## Task details
Your answer is the lines from the one that has "Choose the 3D" through the last line of the records below, retyped exactly and alone.

[[ Material supplied, beginning ]]

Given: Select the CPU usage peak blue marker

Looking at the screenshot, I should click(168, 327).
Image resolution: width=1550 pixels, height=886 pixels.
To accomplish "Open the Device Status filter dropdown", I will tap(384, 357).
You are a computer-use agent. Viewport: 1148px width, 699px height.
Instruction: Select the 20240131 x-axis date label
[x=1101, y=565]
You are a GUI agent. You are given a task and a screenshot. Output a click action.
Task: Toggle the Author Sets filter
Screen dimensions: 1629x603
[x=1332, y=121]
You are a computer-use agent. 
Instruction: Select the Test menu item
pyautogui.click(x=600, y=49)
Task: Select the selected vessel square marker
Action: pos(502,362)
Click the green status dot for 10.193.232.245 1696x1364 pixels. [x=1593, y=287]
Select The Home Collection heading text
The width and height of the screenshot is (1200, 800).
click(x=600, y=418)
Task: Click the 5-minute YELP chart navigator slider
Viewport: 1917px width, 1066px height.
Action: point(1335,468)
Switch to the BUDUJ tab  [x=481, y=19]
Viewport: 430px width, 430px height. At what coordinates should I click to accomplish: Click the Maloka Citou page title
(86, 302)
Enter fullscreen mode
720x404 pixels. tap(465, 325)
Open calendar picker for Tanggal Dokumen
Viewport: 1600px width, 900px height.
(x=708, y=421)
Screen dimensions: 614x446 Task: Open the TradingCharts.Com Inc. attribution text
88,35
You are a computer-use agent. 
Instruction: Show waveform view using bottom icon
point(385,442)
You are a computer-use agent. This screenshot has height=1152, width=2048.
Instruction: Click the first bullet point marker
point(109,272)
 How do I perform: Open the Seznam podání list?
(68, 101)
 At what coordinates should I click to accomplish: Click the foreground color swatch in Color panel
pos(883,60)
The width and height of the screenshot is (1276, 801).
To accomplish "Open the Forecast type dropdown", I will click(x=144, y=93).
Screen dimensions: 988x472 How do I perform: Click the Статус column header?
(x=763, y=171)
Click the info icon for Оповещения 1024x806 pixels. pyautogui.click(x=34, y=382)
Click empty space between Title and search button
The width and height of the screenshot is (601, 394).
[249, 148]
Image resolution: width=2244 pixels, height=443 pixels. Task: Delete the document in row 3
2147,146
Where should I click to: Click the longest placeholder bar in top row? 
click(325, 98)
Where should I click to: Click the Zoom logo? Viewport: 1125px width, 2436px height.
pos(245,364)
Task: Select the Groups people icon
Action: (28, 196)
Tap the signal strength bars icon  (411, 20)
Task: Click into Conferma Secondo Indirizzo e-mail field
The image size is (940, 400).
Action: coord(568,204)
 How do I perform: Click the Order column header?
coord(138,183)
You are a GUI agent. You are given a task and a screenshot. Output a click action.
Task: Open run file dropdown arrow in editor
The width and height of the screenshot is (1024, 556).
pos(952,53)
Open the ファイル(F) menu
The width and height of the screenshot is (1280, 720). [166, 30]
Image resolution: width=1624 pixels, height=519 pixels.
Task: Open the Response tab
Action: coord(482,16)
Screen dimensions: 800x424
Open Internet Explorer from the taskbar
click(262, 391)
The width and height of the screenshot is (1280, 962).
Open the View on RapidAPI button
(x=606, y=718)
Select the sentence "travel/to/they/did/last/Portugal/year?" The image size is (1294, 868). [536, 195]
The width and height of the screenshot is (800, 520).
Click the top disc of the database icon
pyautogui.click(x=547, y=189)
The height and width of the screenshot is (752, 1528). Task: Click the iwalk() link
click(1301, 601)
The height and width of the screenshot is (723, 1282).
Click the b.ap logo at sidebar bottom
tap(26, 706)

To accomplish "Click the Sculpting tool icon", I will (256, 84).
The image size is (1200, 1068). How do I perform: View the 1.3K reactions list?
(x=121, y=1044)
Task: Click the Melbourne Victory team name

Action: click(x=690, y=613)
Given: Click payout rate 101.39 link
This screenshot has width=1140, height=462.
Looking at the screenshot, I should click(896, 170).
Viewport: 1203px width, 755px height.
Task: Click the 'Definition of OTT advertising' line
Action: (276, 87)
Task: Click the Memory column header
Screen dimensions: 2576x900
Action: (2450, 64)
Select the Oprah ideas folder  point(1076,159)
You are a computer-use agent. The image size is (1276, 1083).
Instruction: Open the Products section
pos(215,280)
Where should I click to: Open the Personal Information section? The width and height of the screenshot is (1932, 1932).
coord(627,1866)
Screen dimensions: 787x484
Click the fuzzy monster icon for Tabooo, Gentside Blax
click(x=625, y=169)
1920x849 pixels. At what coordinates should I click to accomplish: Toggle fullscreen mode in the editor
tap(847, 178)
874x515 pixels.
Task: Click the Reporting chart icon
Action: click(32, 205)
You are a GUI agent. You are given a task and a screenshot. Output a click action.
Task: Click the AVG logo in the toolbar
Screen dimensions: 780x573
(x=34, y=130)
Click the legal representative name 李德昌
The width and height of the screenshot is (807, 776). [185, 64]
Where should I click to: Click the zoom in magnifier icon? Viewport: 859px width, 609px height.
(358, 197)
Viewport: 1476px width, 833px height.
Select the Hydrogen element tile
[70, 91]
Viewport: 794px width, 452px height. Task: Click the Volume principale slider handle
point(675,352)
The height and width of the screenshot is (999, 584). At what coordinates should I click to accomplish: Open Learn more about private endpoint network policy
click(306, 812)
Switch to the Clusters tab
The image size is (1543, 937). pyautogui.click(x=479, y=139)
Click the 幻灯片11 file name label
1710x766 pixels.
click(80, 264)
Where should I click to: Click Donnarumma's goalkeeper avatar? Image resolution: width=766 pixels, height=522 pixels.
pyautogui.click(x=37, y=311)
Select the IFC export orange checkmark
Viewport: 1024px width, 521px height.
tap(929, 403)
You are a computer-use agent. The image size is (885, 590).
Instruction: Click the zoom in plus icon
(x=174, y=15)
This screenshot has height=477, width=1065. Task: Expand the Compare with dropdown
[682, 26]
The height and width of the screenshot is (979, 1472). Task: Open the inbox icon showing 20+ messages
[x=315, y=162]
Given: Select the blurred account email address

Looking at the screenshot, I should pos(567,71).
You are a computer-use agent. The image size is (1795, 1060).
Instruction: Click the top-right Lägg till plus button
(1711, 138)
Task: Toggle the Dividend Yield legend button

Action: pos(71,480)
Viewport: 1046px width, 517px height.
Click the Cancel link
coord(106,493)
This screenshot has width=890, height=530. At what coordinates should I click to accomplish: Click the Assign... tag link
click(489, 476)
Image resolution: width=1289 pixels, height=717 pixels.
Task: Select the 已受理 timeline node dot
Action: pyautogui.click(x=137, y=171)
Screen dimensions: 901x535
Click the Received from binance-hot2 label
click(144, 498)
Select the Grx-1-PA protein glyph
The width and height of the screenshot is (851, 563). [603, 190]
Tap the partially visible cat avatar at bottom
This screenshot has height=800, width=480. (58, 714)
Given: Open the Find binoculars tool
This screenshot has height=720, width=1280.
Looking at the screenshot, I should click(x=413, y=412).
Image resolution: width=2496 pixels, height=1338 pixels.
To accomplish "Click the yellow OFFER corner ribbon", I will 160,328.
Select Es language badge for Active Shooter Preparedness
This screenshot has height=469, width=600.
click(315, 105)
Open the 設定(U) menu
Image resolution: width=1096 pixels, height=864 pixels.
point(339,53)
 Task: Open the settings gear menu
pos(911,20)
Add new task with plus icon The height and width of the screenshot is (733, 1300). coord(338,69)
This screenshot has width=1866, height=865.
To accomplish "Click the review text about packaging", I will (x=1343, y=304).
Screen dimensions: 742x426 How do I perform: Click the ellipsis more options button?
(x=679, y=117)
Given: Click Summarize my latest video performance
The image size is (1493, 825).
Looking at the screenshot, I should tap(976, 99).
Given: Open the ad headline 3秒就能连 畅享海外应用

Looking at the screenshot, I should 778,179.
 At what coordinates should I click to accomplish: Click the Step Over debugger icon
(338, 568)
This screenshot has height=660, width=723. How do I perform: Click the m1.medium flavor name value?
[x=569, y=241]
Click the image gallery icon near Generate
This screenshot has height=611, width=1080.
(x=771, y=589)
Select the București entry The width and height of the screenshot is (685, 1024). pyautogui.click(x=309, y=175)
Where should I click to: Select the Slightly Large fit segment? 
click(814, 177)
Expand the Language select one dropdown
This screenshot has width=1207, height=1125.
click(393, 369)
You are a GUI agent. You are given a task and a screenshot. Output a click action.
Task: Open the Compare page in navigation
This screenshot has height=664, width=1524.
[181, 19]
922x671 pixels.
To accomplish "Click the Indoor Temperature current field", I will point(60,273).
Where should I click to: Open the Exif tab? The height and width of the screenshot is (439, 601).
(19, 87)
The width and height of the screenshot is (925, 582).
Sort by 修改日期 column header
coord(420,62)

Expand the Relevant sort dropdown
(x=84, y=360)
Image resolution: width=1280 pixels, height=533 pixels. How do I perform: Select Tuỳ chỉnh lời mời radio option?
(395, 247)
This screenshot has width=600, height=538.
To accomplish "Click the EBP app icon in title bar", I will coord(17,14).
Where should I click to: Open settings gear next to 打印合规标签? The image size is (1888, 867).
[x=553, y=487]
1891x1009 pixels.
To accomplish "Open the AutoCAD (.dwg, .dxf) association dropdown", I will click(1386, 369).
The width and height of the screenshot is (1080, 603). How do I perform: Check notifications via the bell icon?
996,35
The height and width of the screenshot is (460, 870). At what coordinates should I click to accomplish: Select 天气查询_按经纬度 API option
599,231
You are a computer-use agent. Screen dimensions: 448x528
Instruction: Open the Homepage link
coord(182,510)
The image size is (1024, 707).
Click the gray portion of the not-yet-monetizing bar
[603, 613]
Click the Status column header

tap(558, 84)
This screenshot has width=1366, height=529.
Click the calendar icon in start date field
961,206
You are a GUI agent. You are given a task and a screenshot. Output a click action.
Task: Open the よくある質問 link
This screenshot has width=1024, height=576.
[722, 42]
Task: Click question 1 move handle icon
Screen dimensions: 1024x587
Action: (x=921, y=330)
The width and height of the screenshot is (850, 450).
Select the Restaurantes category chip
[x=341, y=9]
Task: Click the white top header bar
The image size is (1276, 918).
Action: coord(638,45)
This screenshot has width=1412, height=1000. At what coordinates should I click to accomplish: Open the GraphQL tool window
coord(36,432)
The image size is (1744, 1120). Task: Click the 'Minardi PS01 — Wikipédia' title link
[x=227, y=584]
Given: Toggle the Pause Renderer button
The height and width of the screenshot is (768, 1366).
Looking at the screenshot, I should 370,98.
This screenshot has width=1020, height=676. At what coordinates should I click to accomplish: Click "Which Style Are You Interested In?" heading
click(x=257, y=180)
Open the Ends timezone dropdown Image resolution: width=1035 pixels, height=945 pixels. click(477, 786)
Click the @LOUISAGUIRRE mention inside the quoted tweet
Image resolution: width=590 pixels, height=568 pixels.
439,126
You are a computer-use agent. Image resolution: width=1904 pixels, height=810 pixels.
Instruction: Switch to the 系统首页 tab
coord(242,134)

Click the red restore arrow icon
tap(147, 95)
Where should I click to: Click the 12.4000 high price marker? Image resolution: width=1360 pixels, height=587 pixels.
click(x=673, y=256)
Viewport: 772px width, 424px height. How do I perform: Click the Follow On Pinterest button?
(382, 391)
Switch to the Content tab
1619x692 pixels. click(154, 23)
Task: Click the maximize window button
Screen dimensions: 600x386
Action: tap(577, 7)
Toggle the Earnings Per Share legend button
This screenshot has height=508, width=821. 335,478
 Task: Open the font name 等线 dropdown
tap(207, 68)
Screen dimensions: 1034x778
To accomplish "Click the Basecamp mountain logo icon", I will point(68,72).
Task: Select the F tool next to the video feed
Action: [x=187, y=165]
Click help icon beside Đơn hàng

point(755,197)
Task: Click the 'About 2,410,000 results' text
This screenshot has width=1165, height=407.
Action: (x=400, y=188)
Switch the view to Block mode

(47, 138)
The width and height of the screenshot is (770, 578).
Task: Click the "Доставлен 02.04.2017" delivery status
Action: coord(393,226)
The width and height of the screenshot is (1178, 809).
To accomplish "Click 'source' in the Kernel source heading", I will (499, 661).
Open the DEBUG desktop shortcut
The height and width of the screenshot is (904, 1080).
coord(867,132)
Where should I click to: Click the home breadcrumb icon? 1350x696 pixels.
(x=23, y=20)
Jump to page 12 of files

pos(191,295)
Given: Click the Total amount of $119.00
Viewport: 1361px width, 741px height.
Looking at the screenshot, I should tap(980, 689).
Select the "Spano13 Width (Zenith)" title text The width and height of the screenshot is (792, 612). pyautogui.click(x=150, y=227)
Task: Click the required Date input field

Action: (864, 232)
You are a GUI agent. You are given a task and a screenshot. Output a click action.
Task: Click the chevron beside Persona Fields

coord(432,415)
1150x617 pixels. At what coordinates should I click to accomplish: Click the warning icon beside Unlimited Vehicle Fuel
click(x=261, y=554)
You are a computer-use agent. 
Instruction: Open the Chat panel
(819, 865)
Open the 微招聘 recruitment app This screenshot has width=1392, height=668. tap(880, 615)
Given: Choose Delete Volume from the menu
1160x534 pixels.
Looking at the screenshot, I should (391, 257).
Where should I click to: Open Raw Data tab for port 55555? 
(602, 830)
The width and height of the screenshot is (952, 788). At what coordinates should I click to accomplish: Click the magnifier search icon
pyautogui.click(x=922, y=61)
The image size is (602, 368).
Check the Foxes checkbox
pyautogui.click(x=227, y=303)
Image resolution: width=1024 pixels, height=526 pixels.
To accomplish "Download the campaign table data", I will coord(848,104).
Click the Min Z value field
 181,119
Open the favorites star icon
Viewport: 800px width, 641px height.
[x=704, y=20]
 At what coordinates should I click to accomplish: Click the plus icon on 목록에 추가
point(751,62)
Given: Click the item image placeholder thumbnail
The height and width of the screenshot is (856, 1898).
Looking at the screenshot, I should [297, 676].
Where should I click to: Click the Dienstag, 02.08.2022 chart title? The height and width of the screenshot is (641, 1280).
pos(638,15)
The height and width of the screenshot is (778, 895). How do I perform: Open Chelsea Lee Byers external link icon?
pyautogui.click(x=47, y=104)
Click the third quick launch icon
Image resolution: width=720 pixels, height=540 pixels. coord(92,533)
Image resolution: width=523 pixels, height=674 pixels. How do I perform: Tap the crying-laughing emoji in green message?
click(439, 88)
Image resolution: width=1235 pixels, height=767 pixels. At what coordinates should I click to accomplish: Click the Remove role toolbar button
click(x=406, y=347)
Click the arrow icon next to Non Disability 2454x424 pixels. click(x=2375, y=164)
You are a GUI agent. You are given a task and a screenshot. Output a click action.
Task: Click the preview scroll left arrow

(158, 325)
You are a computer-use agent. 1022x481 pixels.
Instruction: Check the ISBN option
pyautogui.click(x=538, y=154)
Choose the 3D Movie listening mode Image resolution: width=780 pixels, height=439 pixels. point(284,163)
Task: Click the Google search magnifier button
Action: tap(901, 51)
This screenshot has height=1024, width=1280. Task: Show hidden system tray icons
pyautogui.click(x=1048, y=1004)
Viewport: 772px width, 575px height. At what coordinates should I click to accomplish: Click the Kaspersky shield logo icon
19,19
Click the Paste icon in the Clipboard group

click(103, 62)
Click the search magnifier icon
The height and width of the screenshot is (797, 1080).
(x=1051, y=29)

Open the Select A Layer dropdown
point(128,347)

[[ Material supplied, end ]]

## Solved exercise
Choose the 3D Movie listening mode Image resolution: width=780 pixels, height=439 pixels. point(284,163)
Task: Click the Google search magnifier button
Action: tap(901, 51)
This screenshot has height=1024, width=1280. Task: Show hidden system tray icons
pyautogui.click(x=1048, y=1004)
Viewport: 772px width, 575px height. At what coordinates should I click to accomplish: Click the Kaspersky shield logo icon
19,19
Click the Paste icon in the Clipboard group

click(103, 62)
Click the search magnifier icon
The height and width of the screenshot is (797, 1080).
(x=1051, y=29)

Open the Select A Layer dropdown
point(128,347)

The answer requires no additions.